(The data Opens)

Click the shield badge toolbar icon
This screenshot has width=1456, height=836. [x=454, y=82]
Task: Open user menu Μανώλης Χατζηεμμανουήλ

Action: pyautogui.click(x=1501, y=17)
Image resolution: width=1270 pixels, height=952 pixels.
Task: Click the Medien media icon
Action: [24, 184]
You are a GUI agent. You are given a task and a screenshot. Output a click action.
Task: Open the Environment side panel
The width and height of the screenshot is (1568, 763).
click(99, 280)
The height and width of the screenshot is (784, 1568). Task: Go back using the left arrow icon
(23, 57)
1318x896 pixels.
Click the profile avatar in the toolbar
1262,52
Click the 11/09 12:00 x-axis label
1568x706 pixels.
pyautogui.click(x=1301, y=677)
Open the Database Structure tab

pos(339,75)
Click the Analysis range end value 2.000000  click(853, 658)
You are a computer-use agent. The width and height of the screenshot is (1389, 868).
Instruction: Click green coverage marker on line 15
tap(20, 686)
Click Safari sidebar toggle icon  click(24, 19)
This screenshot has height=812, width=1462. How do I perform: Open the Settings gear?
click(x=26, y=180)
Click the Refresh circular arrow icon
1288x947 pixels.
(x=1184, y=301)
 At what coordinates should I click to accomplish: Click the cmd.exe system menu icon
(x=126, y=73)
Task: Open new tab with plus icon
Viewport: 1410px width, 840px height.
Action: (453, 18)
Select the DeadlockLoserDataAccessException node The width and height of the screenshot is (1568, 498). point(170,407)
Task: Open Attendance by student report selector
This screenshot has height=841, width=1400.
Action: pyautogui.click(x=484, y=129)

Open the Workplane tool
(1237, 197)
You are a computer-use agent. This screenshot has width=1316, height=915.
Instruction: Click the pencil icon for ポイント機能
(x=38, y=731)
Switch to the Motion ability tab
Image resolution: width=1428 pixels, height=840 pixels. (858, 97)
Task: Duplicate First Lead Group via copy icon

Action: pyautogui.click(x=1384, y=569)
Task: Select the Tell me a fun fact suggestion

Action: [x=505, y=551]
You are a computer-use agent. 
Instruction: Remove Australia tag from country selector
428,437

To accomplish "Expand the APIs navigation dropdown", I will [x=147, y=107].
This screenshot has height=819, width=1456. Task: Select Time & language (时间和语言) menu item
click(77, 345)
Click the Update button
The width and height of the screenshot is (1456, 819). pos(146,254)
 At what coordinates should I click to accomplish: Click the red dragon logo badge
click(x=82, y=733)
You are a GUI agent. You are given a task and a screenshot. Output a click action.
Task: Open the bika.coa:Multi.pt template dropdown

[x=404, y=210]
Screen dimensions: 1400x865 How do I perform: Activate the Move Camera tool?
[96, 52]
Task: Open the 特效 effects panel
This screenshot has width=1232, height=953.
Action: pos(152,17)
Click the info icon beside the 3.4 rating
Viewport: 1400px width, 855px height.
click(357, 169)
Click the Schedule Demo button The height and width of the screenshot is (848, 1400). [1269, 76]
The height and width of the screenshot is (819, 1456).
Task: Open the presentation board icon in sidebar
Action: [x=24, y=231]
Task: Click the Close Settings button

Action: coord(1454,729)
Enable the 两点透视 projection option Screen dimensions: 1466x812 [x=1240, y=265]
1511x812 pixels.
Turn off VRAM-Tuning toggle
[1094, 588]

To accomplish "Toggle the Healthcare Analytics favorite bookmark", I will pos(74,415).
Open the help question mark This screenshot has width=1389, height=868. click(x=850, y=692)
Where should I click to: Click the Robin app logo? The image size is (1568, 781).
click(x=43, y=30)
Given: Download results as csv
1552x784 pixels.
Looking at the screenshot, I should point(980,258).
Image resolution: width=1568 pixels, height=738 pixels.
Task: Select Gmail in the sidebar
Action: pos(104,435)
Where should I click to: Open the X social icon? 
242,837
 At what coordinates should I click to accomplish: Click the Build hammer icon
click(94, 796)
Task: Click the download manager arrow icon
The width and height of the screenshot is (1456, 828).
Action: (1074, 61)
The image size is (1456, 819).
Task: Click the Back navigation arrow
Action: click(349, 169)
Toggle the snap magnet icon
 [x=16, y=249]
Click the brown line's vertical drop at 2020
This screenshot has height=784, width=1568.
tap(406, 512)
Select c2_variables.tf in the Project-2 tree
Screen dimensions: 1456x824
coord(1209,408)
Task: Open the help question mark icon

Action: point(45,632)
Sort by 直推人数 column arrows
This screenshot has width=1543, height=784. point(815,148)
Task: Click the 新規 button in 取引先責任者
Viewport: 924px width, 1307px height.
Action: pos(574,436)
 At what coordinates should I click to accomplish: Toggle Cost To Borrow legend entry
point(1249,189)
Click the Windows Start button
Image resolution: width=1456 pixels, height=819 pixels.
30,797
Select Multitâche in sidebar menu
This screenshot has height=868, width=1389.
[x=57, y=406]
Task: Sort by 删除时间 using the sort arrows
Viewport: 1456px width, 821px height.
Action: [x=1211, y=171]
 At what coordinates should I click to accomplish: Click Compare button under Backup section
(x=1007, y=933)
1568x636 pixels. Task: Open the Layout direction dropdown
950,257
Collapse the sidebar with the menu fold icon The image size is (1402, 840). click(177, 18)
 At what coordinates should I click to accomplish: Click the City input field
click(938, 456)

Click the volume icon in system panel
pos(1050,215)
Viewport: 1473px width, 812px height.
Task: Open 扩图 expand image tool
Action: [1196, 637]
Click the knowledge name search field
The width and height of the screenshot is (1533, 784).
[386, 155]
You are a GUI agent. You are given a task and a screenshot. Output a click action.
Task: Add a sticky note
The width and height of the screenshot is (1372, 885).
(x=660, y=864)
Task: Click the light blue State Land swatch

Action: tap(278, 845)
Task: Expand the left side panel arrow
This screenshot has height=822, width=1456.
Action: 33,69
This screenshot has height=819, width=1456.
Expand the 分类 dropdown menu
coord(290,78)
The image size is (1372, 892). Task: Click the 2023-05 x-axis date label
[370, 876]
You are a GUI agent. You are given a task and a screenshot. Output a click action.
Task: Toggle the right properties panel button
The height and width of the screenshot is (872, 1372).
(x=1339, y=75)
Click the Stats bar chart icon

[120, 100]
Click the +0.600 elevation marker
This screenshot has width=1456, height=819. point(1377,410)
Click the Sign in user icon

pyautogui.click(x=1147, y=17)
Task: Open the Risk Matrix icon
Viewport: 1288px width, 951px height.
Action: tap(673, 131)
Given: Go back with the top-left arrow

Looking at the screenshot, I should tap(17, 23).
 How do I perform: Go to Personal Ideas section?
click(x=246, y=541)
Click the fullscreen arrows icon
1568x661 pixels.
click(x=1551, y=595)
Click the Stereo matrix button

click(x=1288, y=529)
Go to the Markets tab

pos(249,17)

(The data Closes)

Directions:
Copy each line of the preceding data that contains the string "computer".

Your response:
You are a computer-use agent. The width and height of the screenshot is (1389, 868).
You are a computer-use agent. This screenshot has width=1316, height=915.
You are a computer-use agent. 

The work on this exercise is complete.